Тюремные застенки, побои, побеги, поиски пристанища закаляли тело с духом, но объективно работали на снижение самооценки, которая не дополнялась ожидаемым пиететом со стороны гипотетических почитателей. Пугачев по-прежнему оставался маргиналом, находящимся в бегах, скрывающимся от правосудия и рассказывающим про себя разного рода байки и небылицы. Маршруты его будто заранее писаны незримым роком, всякий раз направлявшим беглеца туда, где были сильны протестные настроения. На Дону, на Тереке, в Таганроге или раскольничьих скитах – везде бурлило море народного недовольства. Путь его «проходил через места, еще недавно бывшие свидетелями выступлений первых самозванцев» под именем Петра III. «Трудно предположить, чтобы все это не отозвалось в душе Пугачева и не отложилось в его памяти», роль «третьего императора» была подсказана ему самой жизнью [12, с. 320].
Пугачев услышал о самозванцах, и в механизме личной идентификации как будто что-то сработало, высокая самооценка нашла для себя новый подходящий ориентир. Уже не образ «еретика и разбойника» Разина, а имя императора Петра III манило честолюбивые помыслы Пугачева. Узнав, что какой-то беглый солдат увидел в нем «подобие покойного государя Петра Третьего», Пугачев, «обрадуясь сему случаю, утвердился принять на себя высокое название» [3, с. 111]. Попав осенью 1772 г. на Яик, где только что отгремели раскаты казачьего восстания, Пугачев смог понять: судьба дарит ему эксклюзивный шанс: «В сие то время я разсудил наимяновать себя бывшим государем Петром Третиим в чаянии том, что яицкие казаки по обольщению моему скорей чем в другом месте меня признают и помогут мне в моем намерении действительно» [4, с. 138].
Побывав среди заволжских староверов, на Иргизе и в Яицком городке, Пугачев узнал подробности недавно подавленного мятежа, и стал подговаривать яицких казаков к побегу на земли Закубанья: «Не лутче ль вам вытти с Яику в турецкую область, на Лобу реку, а на выход я вам дам денег ‹…› А, по приходе за-границу, встретит всех вас с радостию турецкой паша, и, естьли де придет еще нужда в деньгах войску на проход, то паша даст еще, хотя и до пяти миллионов рублей» [18, с. 116]. Между тем, за Кубанью лежали крымско-турецкие земли, иноверные и, значит, неблагочестивые, на них не распространялась божественная благодать.
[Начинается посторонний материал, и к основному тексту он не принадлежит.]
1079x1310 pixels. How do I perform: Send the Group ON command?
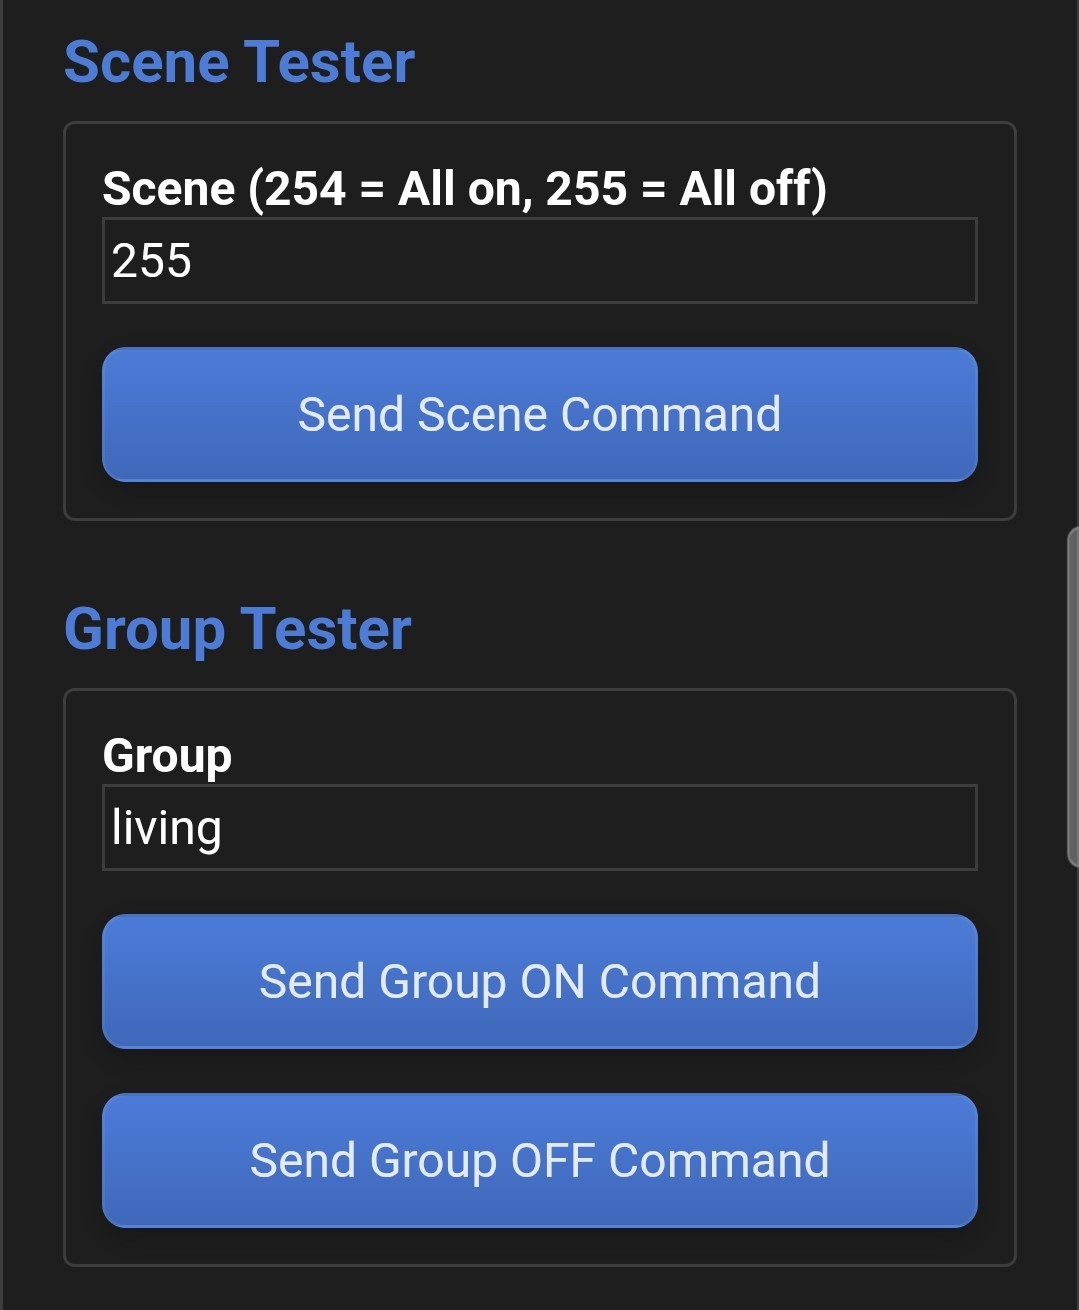(540, 981)
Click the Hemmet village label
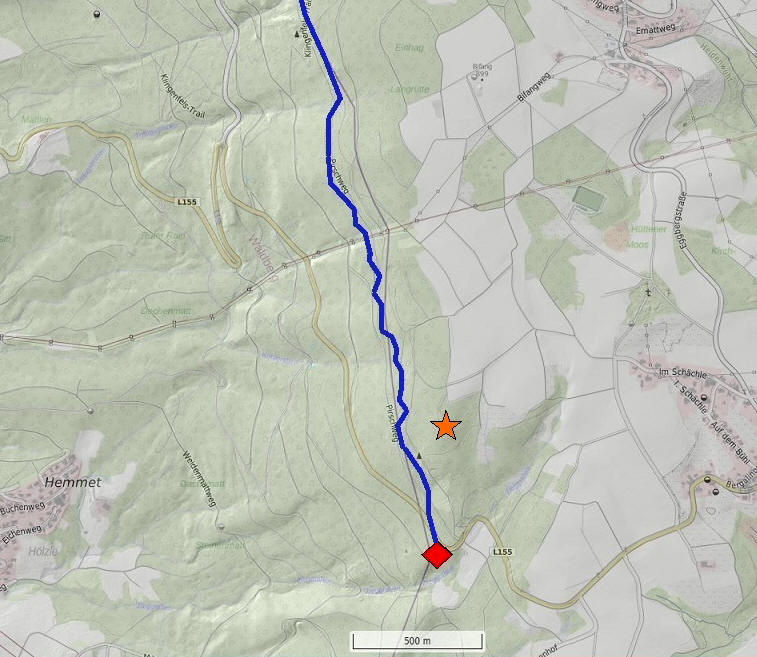This screenshot has height=657, width=757. click(x=73, y=482)
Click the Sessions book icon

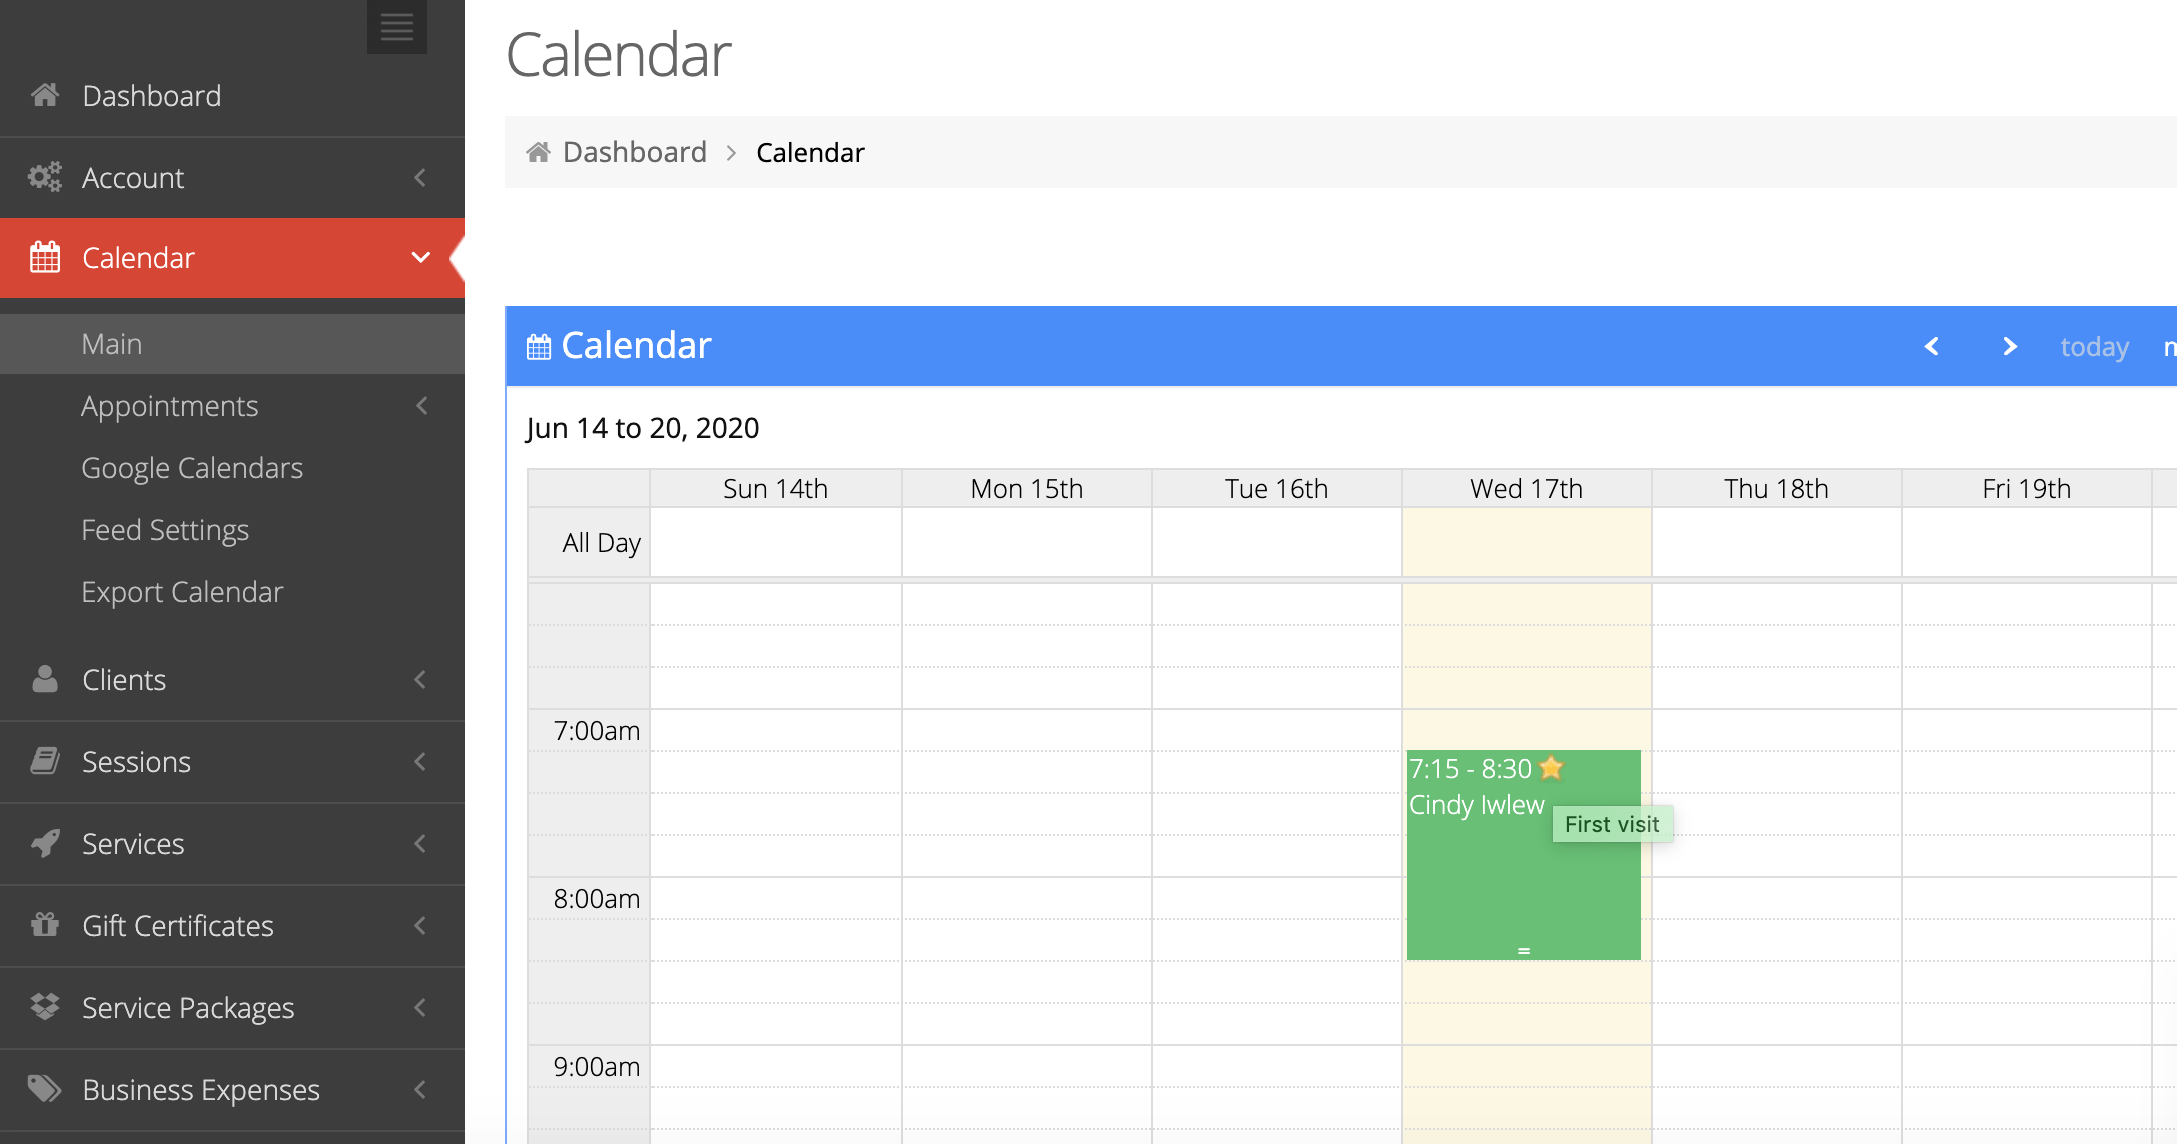coord(45,762)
Поэтому пугачевский призыв – не просто государственная измена, но и святотатственное «дьявольское искушение» на запредельный выход из сакрального локуса святой Руси. Но там, где обычный простолюдин прошлого должен был остановиться в благоговейном трепете, Пугачев, нарушая культурное табу, шел дальше, «маскируясь» в традиционные «одежки». То, что казалось кощунством для старины, становилось возможным сегодня, когда под натиском обмирщенных инноваций мистическое вето традиционной культуры ощущалось уже не так строго. Он неслучайно напомнил собеседникам, что подобным же образом в свое время поступили донские бунтовщики – казаки-некрасовцы, затем ставшие объектом народной идеализации [23, с. 19–112; 28, с. 5–32].